## Document
White Columns is New York City’s  oldest alternative non-profit art space. White Columns is known as a showcase for up-and-coming artists, and is primarily devoted to emerging artists who are not affiliated with galleries. All work submitted is looked at by the director. Some of the artists receive studio visits and some of those artists are exhibited. White Columns maintained a slide registry of emerging artists, which is now an online curated artist registry.

History and locations
White Columns was founded in 1970 in the SoHo neighborhood of New York City by Jeffrey Lew and Gordon Matta-Clark. It was then known as 112 Workshop/112 Greene Street.

In 1979 it relocated to 325 Spring Street and was renamed White Columns. Directors of White Columns have included Josh Baer, Tom Solomon, Bill Arning, Paul Ha, Lauren Ross, and current director Matthew Higgs.

## Given data
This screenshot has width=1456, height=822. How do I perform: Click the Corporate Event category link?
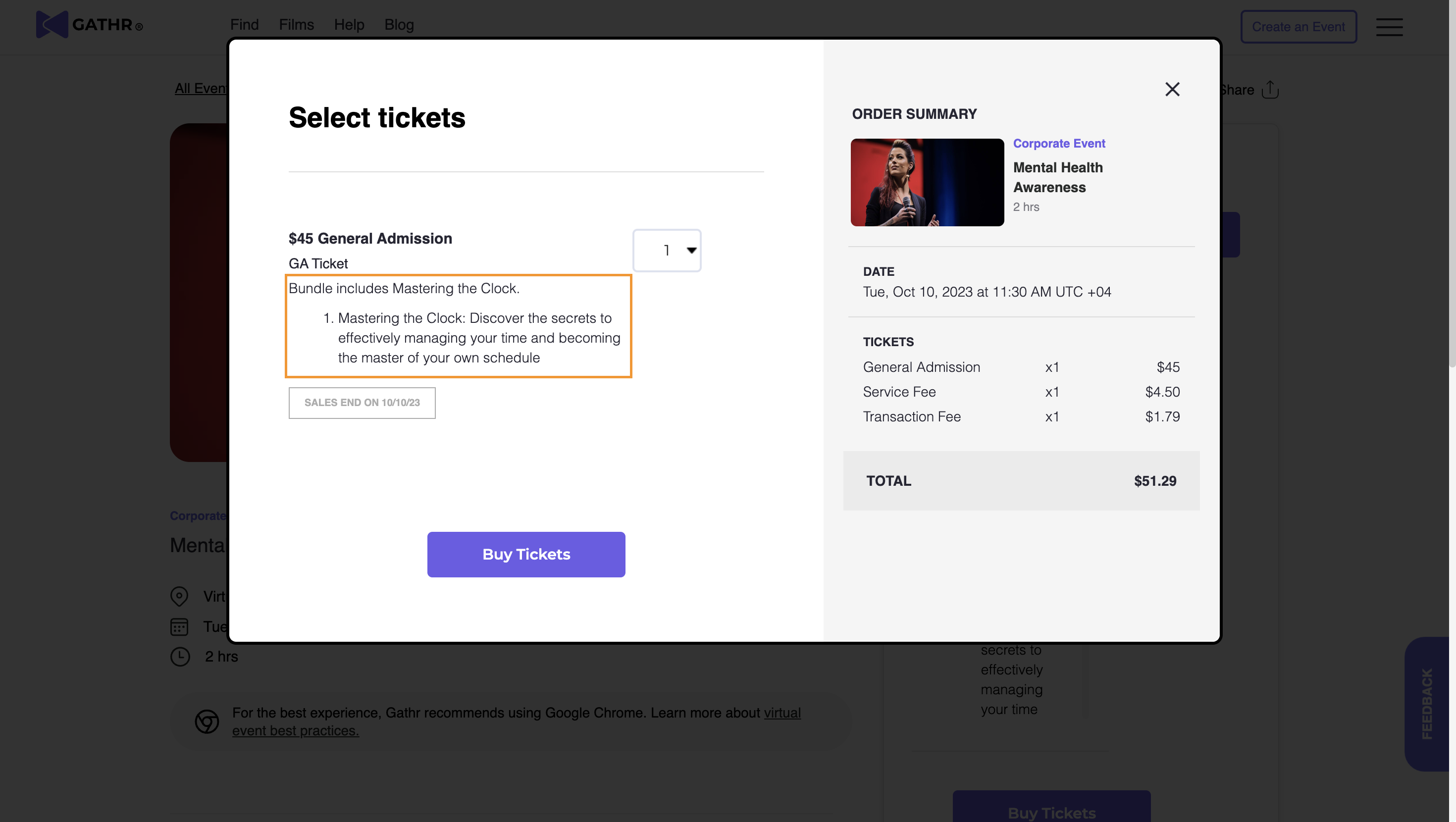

## Requirements
1. Repeat the portion of the White Columns text starting at "History and locations" and ending at "Workshop/112 Greene Street.".
2. Translate this sentence from the White Columns text into Spanish: "In 1979 it relocated to 325 Spring Street and was renamed White Columns."
3. Answer these questions using the White Columns text:
(a) In what year was the space founded?
(b) To what address did it relocate in 1979?
(c) Who is its current director?
The data above has no role in this exercise.

## Answers for this exercise
1.
History and locations
White Columns was founded in 1970 in the SoHo neighborhood of New York City by Jeffrey Lew and Gordon Matta-Clark. It was then known as 112 Workshop/112 Greene Street.

2. En 1979 se trasladó al 325 de Spring Street y pasó a llamarse White Columns.

3.
(a) 1970
(b) 325 Spring Street
(c) Matthew Higgs